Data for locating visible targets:
────────────────────

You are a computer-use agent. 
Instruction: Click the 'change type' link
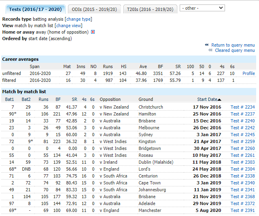click(79, 19)
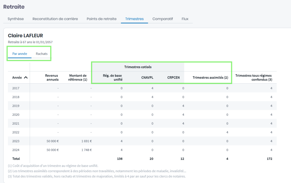
Task: Open the Comparatif tab
Action: click(163, 19)
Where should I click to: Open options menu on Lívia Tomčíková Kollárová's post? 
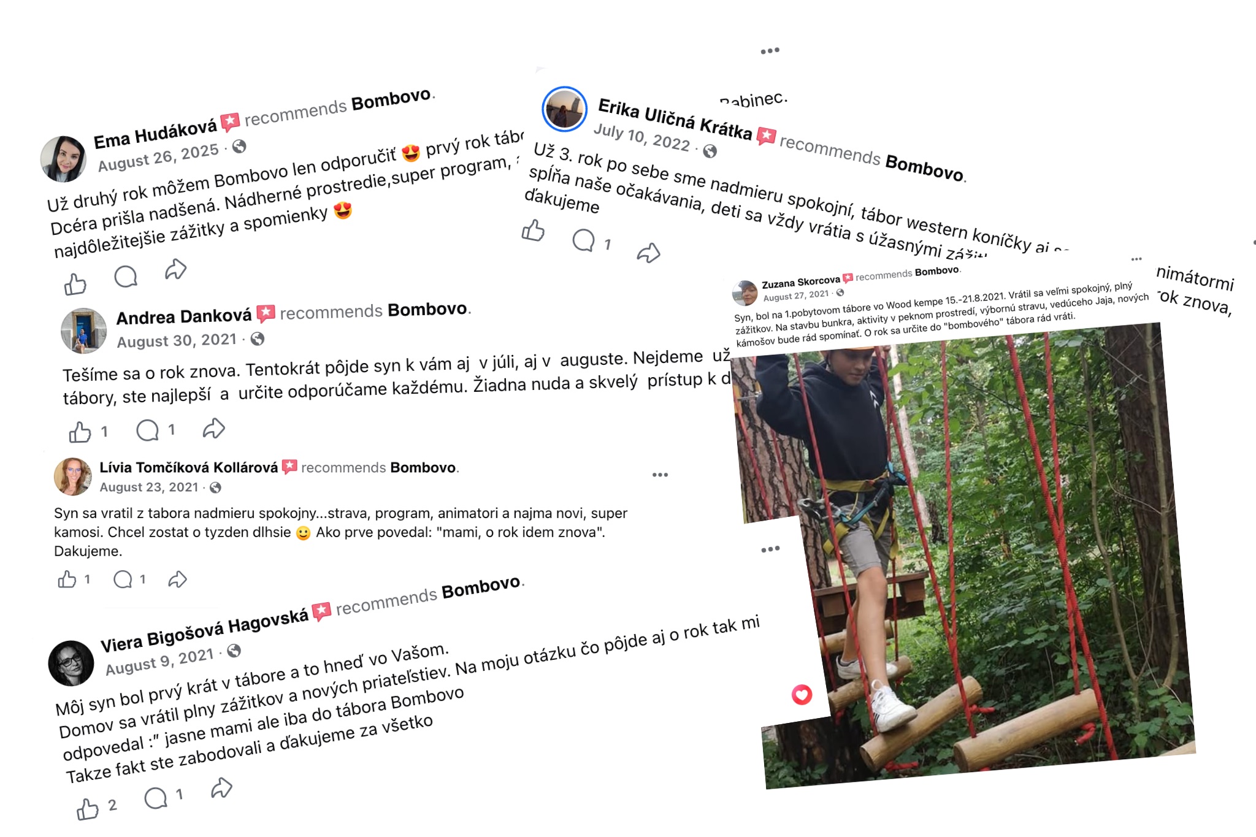(660, 475)
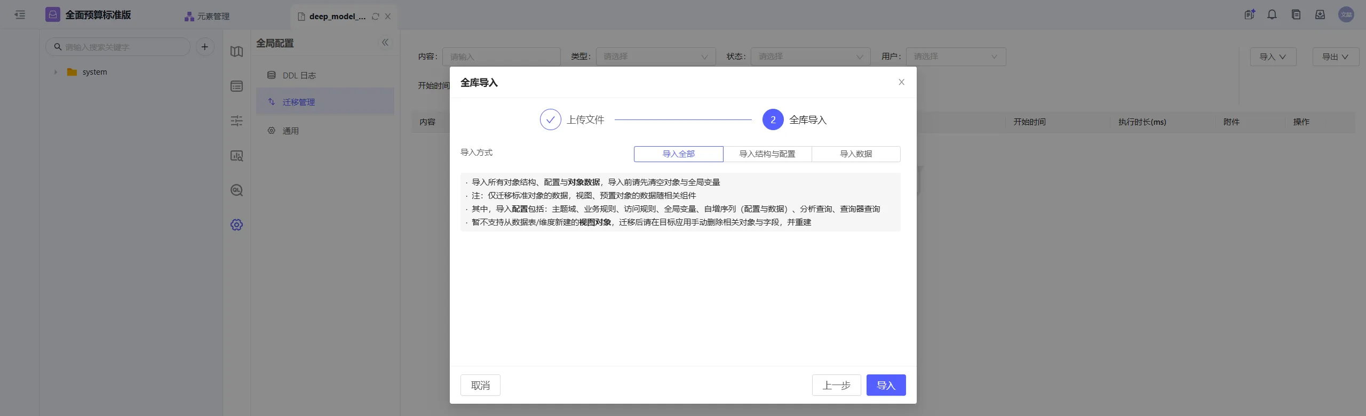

────────────────────

→ **Task to complete**:
Reproduce every line of the entries above verbatim, omitting the pictures.

→ **Solution to this exercise**:
You are a computer-use agent. 
Instruction: Click the 'change type' link
click(79, 19)
Task: Open the Comparatif tab
Action: click(163, 19)
Where should I click to: Open options menu on Lívia Tomčíková Kollárová's post? 
(660, 475)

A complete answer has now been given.